Highmark employees bring Christmas cheer to senior citizens

Photo by Brett Dunlap Kristy Cramlet and Meggan Merritt of Highmark Blue Cross Blue Shield load gifts Highmark employees got for 45 less-fortunate area seniors that will be distributed by the Salvation Army of Parkersburg through its Meals on Wheels program.

PARKERSBURG — Highmark employees helped brighten the holiday season for local seniors by collecting and distributing wrapped gifts as part of its “Presents for Seniors” program.

Highmark employees presented the gifts for 45 less-fortunate area seniors to Major Matt Riley of the Salvation Army of Parkersburg Wednesday at Highmark’s downtown Parkersburg offices to distribute through its “Meals on Wheels” program.

“Every year, Highmark Blue Cross Blue Shield partners with the Salvation Army’s Meals on Wheels program to provide gifts for seniors in our area,” said coordinator Terri Klingenberg, a senior enrollment and billing representative for Highmark. “There are so many organizations who help out the children around here, but we want to help out the seniors.

“We do a lot with seniors here at Highmark and in many cases seniors are the ones who are forgotten and we want them to know that they are special too. We wanted them to know that they are not forgotten and we do care.”

In its eighth year of doing this, Highmark gets a list of names from the Salvation Army’s meals program and the items people need which are placed on tags and put up on a Christmas tree in its building.

Photo by Brett Dunlap Major Matt Riley of the Salvation Army of Parkersburg; Terri Klingenberg, a senior enrollment and billing representative for Highmark; Highmark’s Medicare Advantage Manager Meggan Merritt and Jim Fawcett, president of Highmark West Virginia, gathered at Highmark’s Parkersburg office on Wednesday. Highmark employees got gifts for 45 less-fortunate area seniors through the Salvation Army’s Meals on Wheels program and presented them to Riley for distribution.

“Our employees pick out tags from the tree, they go out and shop and bring the gifts back in,” Klingenberg said.

Riley was on hand Wednesday to pick up the gifts and take them back to the Salvation Army for distribution through the meals program.

“It is something our employees really look forward to doing every year,” Klingenberg said.

The people the gifts are being bought for range in age from their 60s to in their 90s.

Gifts include blankets, slippers, sweatshirts, sweaters, writing paper, stamps and sundry items. Some people wanted laundry detergent, dryer sheets and non-perishable food items.

Photo by Brett Dunlap Terri Klingenberg, a senior enrollment and billing representative for Highmark, helps to load gifts Highmark employees got for 45 less-fortunate area seniors that will be distributed by the Salvation Army of Parkersburg through its Meals on Wheels program.

“Many are things we don’t think about all of the time, but mean a lot to our seniors,” Klingenberg said. “Our employees really like to do this and they go over and above to make Christmas happy for them.”

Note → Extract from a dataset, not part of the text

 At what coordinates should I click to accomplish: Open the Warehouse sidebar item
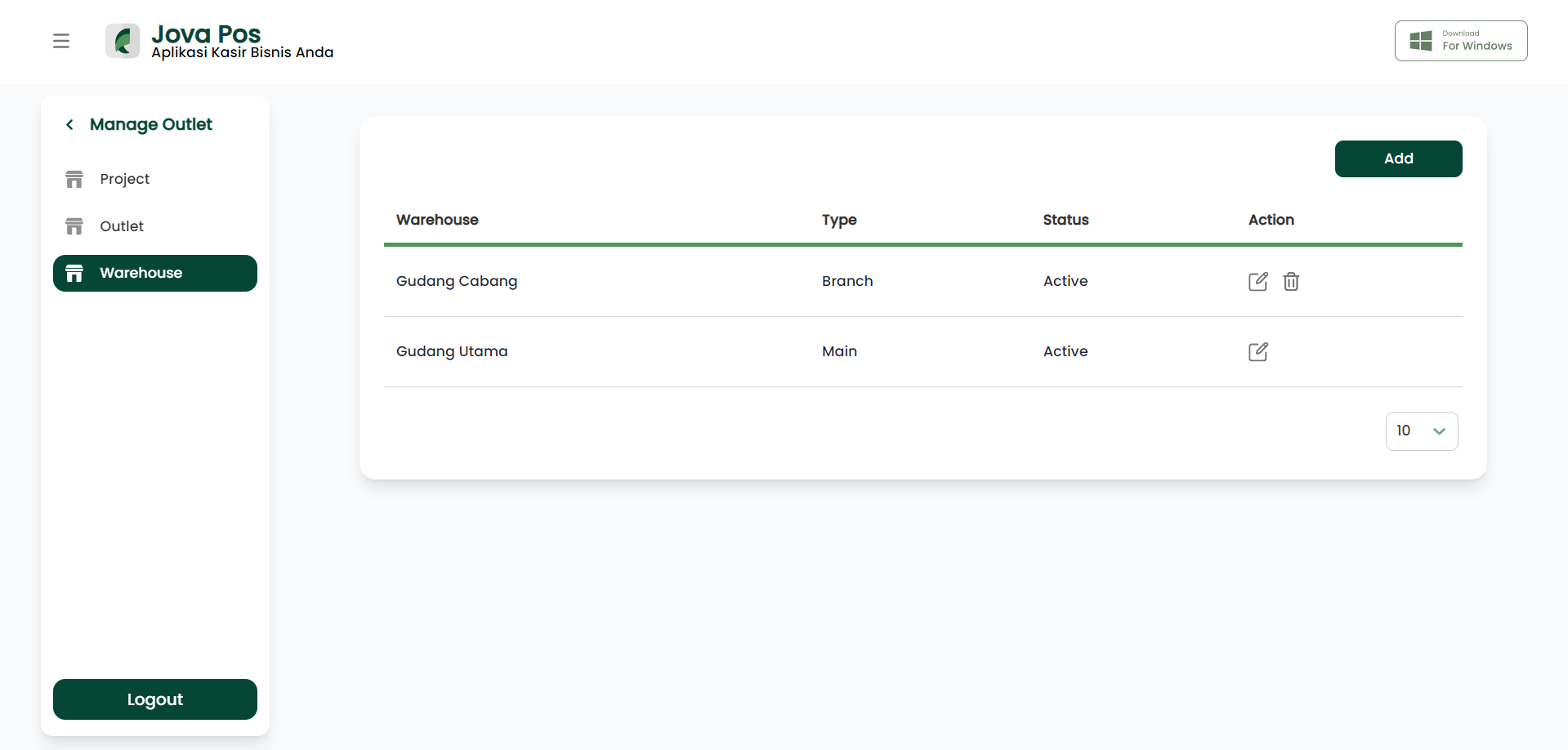[155, 273]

All of the tags were picked within the first hour of being put up. Many employees contacted organizers to see if more tags will be put up or if there is something they can get that can be added to what was already collected, Highmark’s Medicare Advantage Manager Meggan Merritt said.

People brought in gift cards and other items that were used to augment what others had bought, she said.

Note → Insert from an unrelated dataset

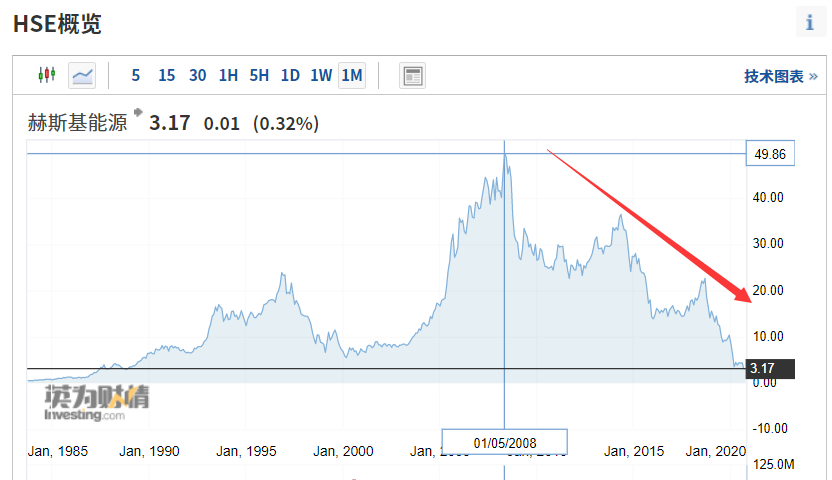This screenshot has height=480, width=832.
Task: Choose the 5H timeframe
Action: point(259,75)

Riley said the seniors being served are not homebound but have trouble getting out. Some have been by themselves for a while, he added.

“This is just another special way we can say ‘Merry Christmas’ to them and tell them they are not forgotten,” he said. “It is pretty cool to be able to do this for them. “They are great folks.”

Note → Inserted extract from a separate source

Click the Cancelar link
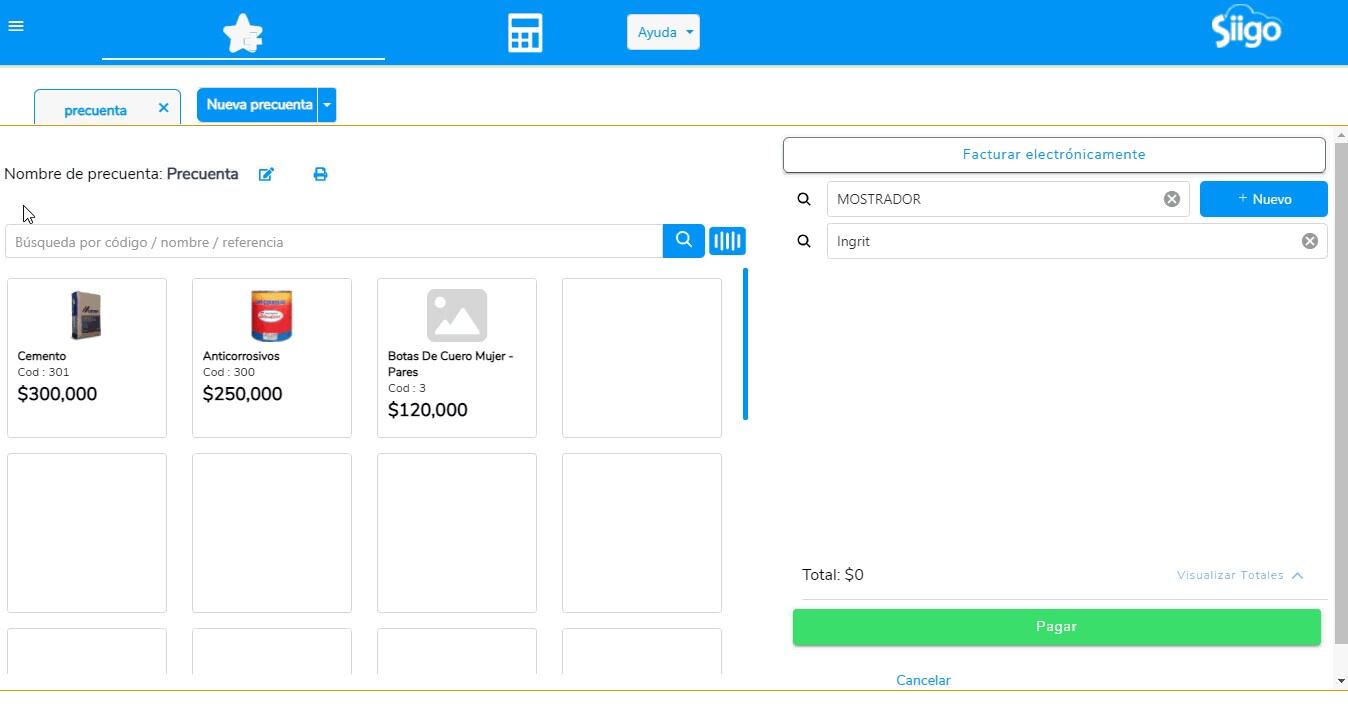 [x=923, y=680]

Riley complimented Highmark for taking an interest in seniors’ needs this time of year.

“It is a big deal,” he said. “We are not forgetting these seniors. We feed them and care for them. We want to make sure they get a good Christmas. It is good to work with people who really care.”

For the Highmark employees, being able to do this reminds them that someone they are close to could end up in a similar situation someday.

“They want to treat these people like their parents, their grandparents, aunts and uncles,” Klingenberg said. “It puts joy in their hearts.

“This is the time of year when everyone wants a little warmth in their heart. People feel good about doing good things for other people.”